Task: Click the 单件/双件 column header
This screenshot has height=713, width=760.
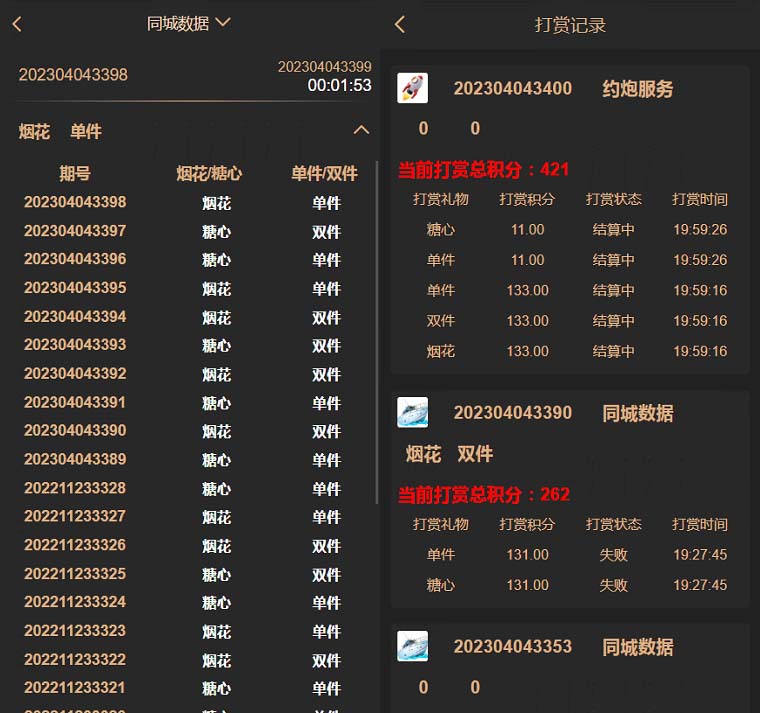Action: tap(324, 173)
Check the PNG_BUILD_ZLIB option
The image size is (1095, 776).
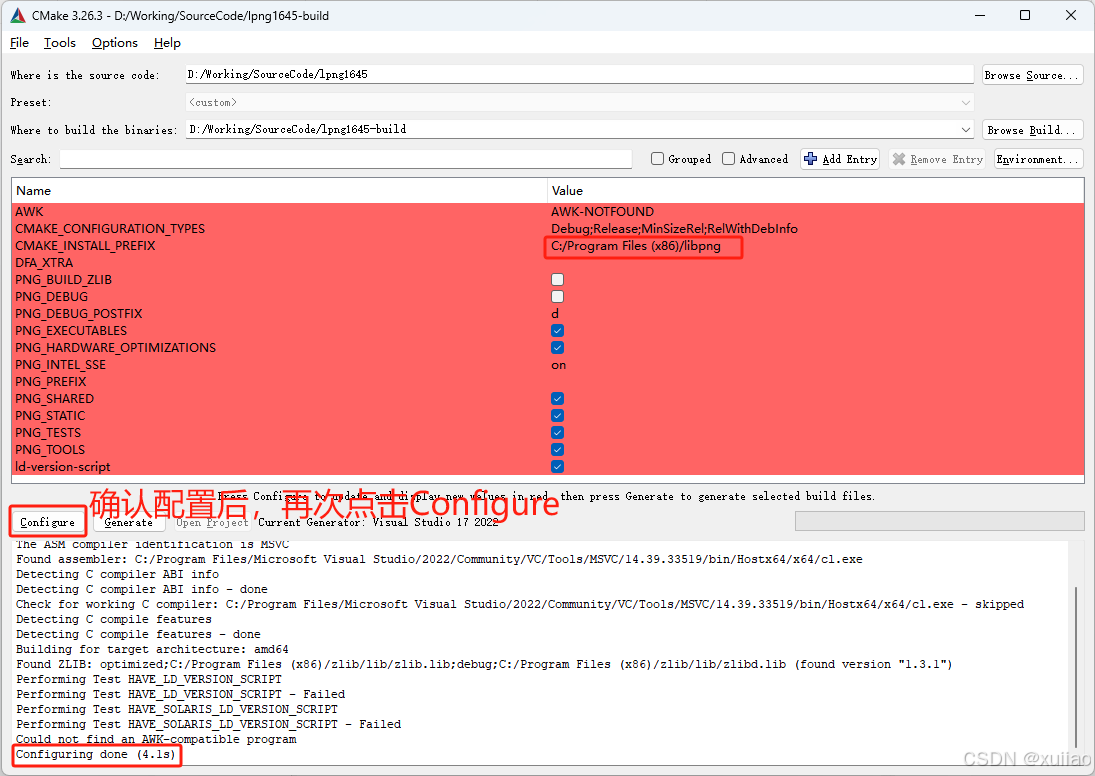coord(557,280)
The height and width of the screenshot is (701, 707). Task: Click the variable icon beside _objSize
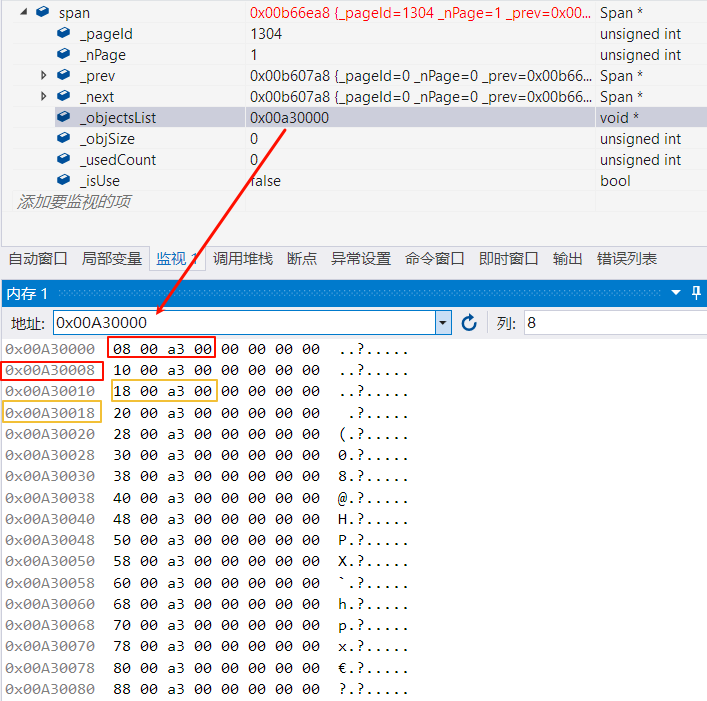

********

Top to bottom, retype the listing exactly but drop every picture.

**Result of the exercise:**
Task: Click the 单件/双件 column header
This screenshot has height=713, width=760.
Action: tap(324, 173)
Check the PNG_BUILD_ZLIB option
The image size is (1095, 776).
coord(557,280)
The height and width of the screenshot is (701, 707). Task: Click the variable icon beside _objSize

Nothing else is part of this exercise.